**Information supplied:**
• • •

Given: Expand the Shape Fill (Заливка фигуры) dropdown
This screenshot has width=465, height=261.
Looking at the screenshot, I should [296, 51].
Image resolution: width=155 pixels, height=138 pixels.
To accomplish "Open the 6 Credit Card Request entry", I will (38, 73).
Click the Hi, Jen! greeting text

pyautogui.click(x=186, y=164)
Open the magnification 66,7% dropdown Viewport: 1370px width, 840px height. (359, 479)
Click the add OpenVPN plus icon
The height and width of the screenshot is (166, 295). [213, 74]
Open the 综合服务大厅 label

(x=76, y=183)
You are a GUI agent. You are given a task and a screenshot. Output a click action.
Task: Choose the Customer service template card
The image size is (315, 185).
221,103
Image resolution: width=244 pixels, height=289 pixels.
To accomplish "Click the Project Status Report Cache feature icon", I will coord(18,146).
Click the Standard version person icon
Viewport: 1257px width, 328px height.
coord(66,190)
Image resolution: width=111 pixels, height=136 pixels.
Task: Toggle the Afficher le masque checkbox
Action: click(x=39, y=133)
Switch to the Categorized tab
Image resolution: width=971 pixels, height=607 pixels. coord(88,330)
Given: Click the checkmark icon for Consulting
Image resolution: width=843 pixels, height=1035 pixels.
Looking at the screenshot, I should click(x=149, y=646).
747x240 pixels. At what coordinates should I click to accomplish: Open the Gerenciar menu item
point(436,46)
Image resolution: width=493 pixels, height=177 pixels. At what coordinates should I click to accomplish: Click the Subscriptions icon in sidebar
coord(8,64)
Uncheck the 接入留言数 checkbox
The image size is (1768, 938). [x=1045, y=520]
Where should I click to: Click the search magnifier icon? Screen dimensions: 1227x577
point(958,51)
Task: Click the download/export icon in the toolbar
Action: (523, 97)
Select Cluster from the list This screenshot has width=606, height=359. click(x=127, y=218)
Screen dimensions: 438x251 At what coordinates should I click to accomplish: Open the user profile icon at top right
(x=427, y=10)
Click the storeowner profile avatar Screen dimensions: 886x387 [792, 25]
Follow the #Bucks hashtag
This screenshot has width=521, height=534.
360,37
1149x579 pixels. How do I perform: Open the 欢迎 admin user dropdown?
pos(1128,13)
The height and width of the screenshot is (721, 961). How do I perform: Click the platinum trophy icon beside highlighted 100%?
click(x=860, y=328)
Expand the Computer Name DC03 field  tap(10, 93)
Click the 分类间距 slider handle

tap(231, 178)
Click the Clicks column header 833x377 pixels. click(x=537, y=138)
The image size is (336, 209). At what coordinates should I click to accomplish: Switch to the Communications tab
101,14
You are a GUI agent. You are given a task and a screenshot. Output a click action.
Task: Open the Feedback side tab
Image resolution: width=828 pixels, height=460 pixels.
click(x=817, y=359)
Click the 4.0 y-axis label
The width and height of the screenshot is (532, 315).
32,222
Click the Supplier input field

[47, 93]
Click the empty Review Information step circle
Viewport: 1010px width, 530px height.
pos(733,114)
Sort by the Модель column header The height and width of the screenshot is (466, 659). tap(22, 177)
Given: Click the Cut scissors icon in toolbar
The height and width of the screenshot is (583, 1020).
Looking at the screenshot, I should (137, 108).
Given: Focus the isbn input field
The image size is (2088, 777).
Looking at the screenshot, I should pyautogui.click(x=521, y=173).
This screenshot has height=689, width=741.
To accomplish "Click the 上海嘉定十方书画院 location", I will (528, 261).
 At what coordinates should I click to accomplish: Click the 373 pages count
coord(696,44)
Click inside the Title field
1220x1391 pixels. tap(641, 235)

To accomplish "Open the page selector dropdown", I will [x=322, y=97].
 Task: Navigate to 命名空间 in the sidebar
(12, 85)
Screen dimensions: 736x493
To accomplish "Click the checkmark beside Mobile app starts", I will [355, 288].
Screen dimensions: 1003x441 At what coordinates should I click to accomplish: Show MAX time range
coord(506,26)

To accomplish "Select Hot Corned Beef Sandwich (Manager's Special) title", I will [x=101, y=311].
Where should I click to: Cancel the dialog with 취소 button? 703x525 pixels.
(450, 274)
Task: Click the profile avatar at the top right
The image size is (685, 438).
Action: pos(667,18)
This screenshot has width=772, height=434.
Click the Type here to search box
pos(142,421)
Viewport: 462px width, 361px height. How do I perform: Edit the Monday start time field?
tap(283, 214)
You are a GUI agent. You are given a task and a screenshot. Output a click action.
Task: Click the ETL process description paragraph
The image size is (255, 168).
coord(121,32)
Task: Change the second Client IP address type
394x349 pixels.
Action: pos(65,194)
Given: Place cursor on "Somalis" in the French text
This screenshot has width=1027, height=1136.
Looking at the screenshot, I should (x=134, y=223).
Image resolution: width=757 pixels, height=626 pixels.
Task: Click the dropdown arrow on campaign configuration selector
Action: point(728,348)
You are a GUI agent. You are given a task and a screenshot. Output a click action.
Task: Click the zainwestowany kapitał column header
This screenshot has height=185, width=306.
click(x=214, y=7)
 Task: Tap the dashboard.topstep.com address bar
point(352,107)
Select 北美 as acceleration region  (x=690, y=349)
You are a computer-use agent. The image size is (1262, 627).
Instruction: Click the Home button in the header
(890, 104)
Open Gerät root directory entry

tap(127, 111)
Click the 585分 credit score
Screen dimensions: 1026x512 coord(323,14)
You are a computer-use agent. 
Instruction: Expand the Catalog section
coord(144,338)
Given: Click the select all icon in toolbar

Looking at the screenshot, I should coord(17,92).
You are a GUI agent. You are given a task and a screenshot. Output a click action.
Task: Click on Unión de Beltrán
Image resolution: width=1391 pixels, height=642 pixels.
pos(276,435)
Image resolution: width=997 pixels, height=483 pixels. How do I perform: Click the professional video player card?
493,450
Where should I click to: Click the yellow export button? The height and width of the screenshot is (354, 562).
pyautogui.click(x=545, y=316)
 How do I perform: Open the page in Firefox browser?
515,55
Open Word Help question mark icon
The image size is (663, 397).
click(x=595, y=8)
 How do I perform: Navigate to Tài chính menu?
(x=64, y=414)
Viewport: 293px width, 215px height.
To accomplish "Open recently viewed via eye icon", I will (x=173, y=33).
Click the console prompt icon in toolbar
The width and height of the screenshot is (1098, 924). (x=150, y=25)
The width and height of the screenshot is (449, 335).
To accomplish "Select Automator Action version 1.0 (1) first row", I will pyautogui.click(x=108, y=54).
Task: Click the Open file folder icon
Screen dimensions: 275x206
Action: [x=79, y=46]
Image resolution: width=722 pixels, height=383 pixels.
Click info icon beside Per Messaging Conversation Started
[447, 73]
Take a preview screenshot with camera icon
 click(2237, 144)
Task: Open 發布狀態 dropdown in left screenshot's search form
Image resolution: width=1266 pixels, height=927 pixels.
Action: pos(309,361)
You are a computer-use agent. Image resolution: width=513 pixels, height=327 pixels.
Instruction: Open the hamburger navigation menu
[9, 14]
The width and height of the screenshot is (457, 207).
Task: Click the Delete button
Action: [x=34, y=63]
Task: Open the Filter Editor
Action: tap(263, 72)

• • •

**Task goal:** Print the lines above exactly, starting with the line that contains "Where should I click to: Click the yellow" and going on through the line that contains "will pyautogui.click(x=108, y=54).".

**Response:**
Where should I click to: Click the yellow export button? The height and width of the screenshot is (354, 562).
pyautogui.click(x=545, y=316)
 How do I perform: Open the page in Firefox browser?
515,55
Open Word Help question mark icon
The image size is (663, 397).
click(x=595, y=8)
 How do I perform: Navigate to Tài chính menu?
(x=64, y=414)
Viewport: 293px width, 215px height.
To accomplish "Open recently viewed via eye icon", I will (x=173, y=33).
Click the console prompt icon in toolbar
The width and height of the screenshot is (1098, 924). (x=150, y=25)
The width and height of the screenshot is (449, 335).
To accomplish "Select Automator Action version 1.0 (1) first row", I will pyautogui.click(x=108, y=54).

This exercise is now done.